Adityawarman Museum is a State Museum (Museum Negeri) located in Padang, Western Sumatra. As a State Museum, Adityawarman Museum is officially known as the State Museum of West Sumatra (Museum Negeri Sumatera Barat). The museum displays ethnographic collections of items related to the culture of the Province of West Sumatra, particularly the culture of Minangkabau and Mentawai.

==History==
The idea for a museum dedicated to the culture of West Sumatra was first proposed by Amir Ali, the Head of the Department of Education of Culture of the Province of West Sumatra. The original proposal was to build a "Minangkabau Culture Hall". The idea was proposed to the Governor of West Sumatra at that time, Harun Al Rasyid Zain. This idea was responded to positively by national authorities, so the construction of the State Museum for the Province of West Sumatra commenced.

Construction started in 1974 over a plot of land of about 2.6 ha. Construction took about 3 years.
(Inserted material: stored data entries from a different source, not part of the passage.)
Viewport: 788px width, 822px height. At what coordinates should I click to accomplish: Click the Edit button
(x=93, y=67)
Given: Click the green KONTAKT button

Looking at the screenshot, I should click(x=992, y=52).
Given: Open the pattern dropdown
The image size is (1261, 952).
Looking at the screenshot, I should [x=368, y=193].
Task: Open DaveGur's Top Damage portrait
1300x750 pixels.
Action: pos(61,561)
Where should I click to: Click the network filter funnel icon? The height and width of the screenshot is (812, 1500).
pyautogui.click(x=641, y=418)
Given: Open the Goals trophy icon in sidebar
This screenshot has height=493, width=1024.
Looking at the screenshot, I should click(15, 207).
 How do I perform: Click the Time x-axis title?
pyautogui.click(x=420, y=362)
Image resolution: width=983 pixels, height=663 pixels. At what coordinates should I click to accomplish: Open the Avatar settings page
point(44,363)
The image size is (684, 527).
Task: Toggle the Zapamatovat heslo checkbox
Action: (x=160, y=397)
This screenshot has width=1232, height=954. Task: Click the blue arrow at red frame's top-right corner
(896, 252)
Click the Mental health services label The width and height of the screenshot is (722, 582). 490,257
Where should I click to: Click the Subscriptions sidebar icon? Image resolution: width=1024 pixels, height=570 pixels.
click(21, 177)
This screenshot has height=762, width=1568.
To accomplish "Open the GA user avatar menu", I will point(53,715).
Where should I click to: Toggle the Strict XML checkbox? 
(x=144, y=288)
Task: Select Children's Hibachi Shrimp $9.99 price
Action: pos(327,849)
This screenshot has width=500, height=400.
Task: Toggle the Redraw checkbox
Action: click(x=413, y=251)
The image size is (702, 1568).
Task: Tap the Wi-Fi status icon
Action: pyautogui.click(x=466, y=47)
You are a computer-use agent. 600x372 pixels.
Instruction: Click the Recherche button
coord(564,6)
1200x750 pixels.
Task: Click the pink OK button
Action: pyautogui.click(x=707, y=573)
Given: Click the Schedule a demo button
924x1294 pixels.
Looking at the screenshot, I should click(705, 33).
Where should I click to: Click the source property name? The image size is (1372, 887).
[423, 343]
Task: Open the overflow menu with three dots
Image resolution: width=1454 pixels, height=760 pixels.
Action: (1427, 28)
The museum was inaugurated on March 16, 1977, by the Ministry of Education and Culture of Indonesia at that time, Syarief Thayeb. On May 28, 1979, a State Museum was established under the name 'State Museum of West Sumatra' (Indonesian Museum Negeri Sumatera Barat) and was given the name Adityawarman. The name Adityawarman was derived from the 14th-century founder and ruler of Malayapura in the Minangkabau Highlands.

The proposal for the name Adityawarman was filled with controversy, especially among the West Sumatrans. Despite the important historic role of Adityawarman in bringing glory to the Minangkabau kingdom and the fact that he was a Minangkabau through the matrilineal order, Adityawarman's affiliation with the Javanese rulers rendered him controversial. One example of a controversy surrounding the name of Adityawarman was when the Minister of Education Mohammad Yamin wanted to give the name to a university in West Sumatra, but the people rejected the name and changed it to Andalas University in 1956. In 1975, Governor Harun Zain refused to allow the museum to be called Adityawarman Museum. However, his refusal was reversed by Azwar Anas, his successor.

Following the regional autonomy scheme in Indonesia, in 2001 the management of the museum was transferred to the West Sumatran Regional Government, directly under the Department of Culture and Tourism of West Sumatera Province.

The museum was damaged in the Padang earthquake. More than 80% of the museum's collection was destroyed.

==Building==
The museum is housed in a traditional Minangkabau building known as the Rumah Gadang. Two rangkiangs (Minangkabau rice granaries) flank the museum at the front yard.

==Collection==
The museum houses historic and cultural objects found in the province of West Sumatra, especially those related to the culture and history of Minangkabau and Mentawai. As of 2006, the museum houses 5,781 items. The most notable collection in the Adityawarman Museum are relics from the time of the 11th-century Malay-Buddhist kingdom of Dharmasraya, e.g. duplicates of the statue of Bhairawa and Amoghapasa inscription (the original is kept in the National Museum).